Returning from the Byrd residence, Milkman has heard his grandfather was a mythic figure who returned to Africa by flying. As it soaks into his consciousness that the people in this little town are his kin and living in a great story in which he can also live, he speaks, “Let’s go swimming! I feel so dirty and I want to get in the waaaaaater!” How can one explain this so that any vestige of greatness comparable to Douglass’s or King’s comes to rest on Macon Dead III or Milkman? Can the MLK in Milkman ever stand for Martin Luther King, in this seemingly useless, spoiled young man?
Dead’s words stand at a huge remove, obviously, from those great remarks of the others quoted.
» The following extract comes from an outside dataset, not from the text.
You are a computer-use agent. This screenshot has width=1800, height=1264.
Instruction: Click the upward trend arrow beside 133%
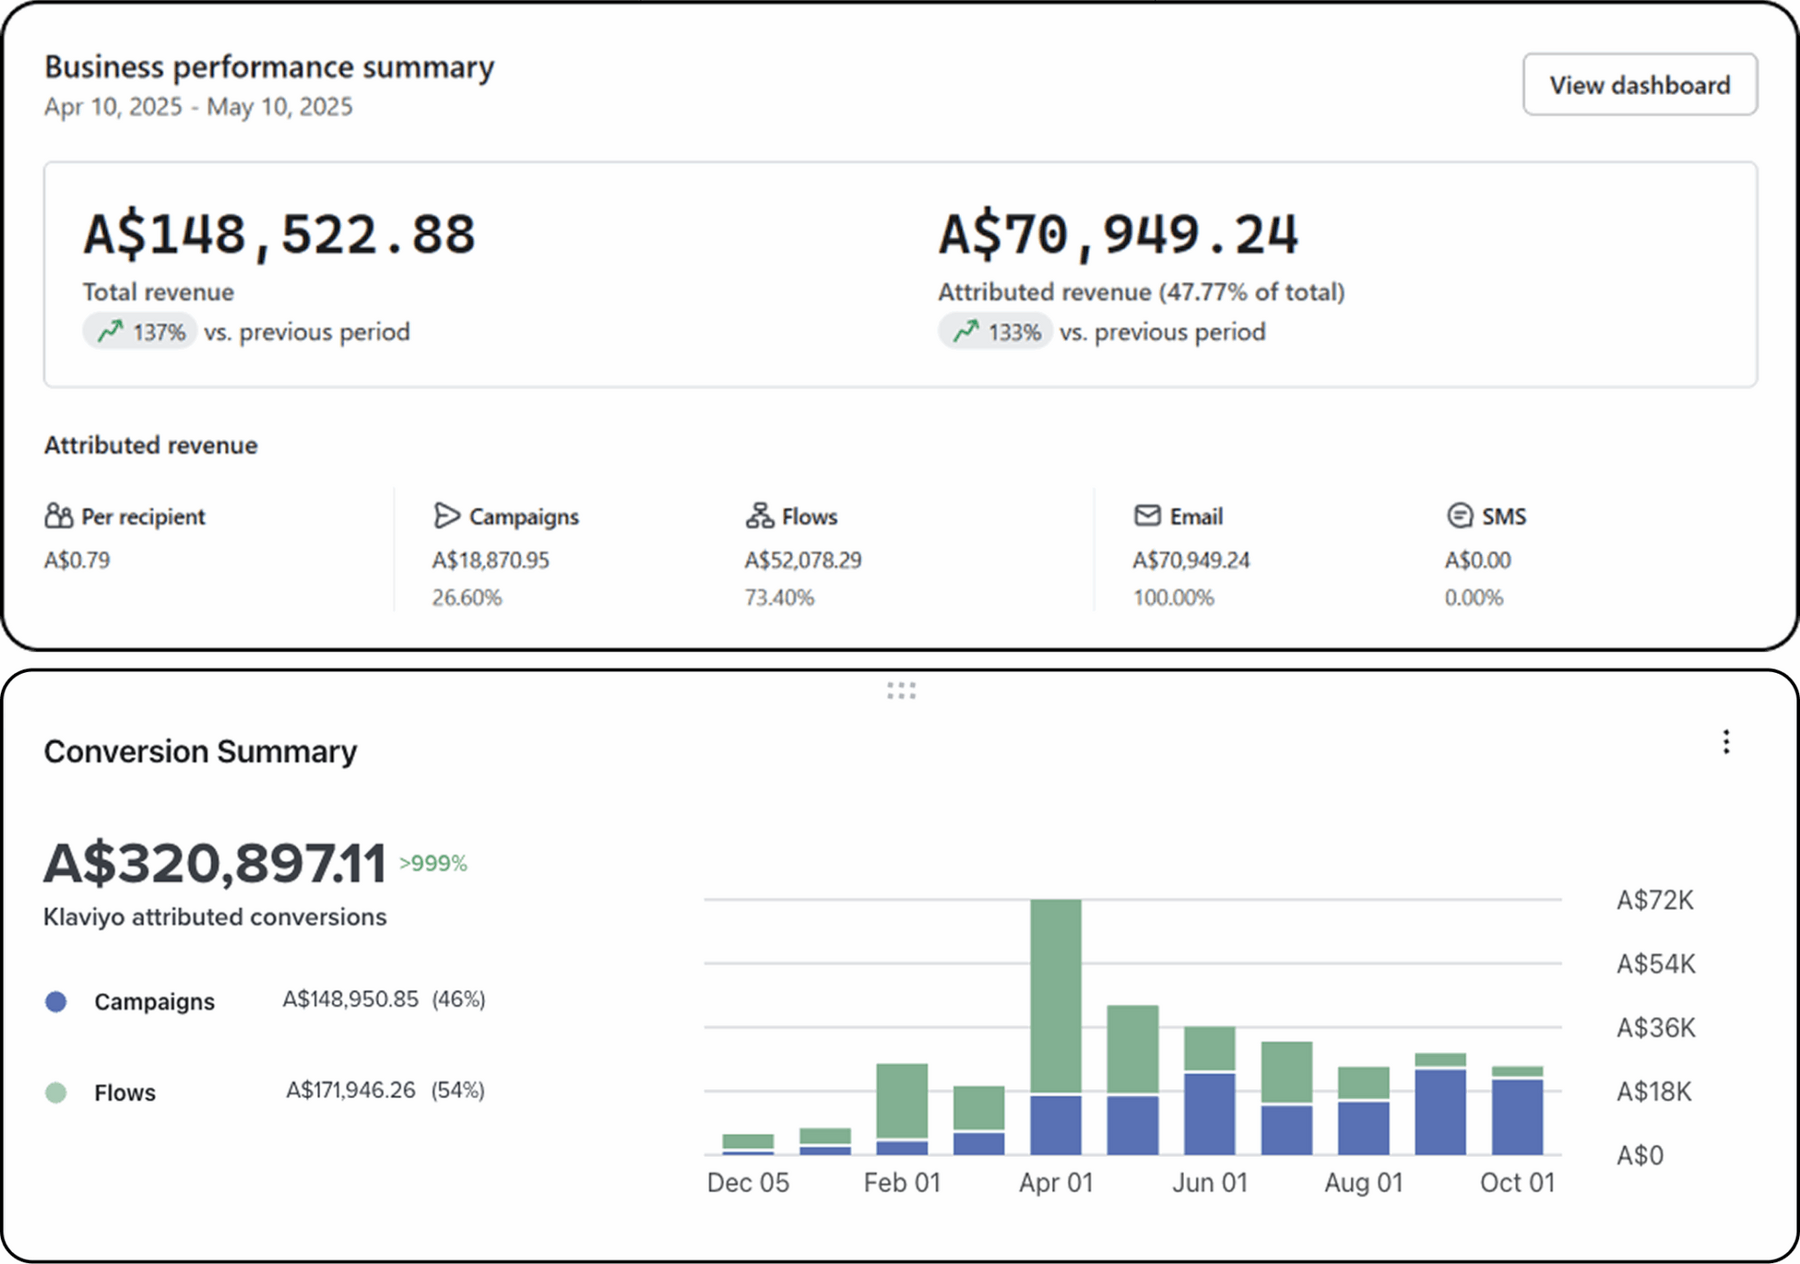pyautogui.click(x=966, y=331)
Difficult is the consideration of Toni Morrison’s Song of Solomon in this line of heroic figures. Her characters are still regarded as parts of a minority, but an analysis of Milkman’s words in her psychological fiction is not appropriate to follow the stories of Equiano, Douglass, or Jacobs. Neither does Milkman’s quote at finding some connection to a meaningful life seem worthy to even near the grandeur of King’s rhetoric, not in the same breath.
Morrison did not receive the Nobel Prize without cause. Song of Solomon is far too deep and complex to leave Milkman’s quote as his last words, for they are not. Milkman is still ecstatic at finding assimilation into a richer cultural heritage than he had before. He returns with Pilate to the hilltop where she is to bury the bones of her father, the freed one, near a cave like Jacobs’s attic. Mr. Covey is not there, but Guitar is, with his gun. He is ready to put Milkman to the death Douglass and Jacobs escape. Guitar misfires and shoots Pilate to death, just as King is shot to death. Milkman, freshly free, finally with a sense of self from heroic figures long past, witnesses this murder from this new place in his life where dignity and freedom are precious. So spiritually armed, he leaps into space toward the shooter, from Morrison’s last paragraph, into eternity’s enigmatic embrace. He offers himself, if so it need be, for love of his aunt who dies as King does for freedom and for dignity, against fear with his newfound spiritual courage.
Milkman makes the grade in that moment, earns the MLK in his name--his words on finding purpose and freedom go hand in hand are not much, but his actions finally speak. They are as loud as words, written ones anyway. Perhaps that is the best fictional characters can do.
Equiano, Douglas, Jacobs, King, and Milkman represent the best of humanity in the endless struggles of personkind, each achieving freedom, whether in life or death, escaping, or rushing to meet the enemy. They all assimilate and resist enough to grow into voices for others, each in a way shaped by their times, each in a universal way shaped by the human spirit. They each resist, assimilate, and gain voices and choices similarly, across centuries. Yet, most importantly, they assimilate and earn voices and choices up to the point of losing personal dignity and freedom, for it is there that heroes and heroines stop.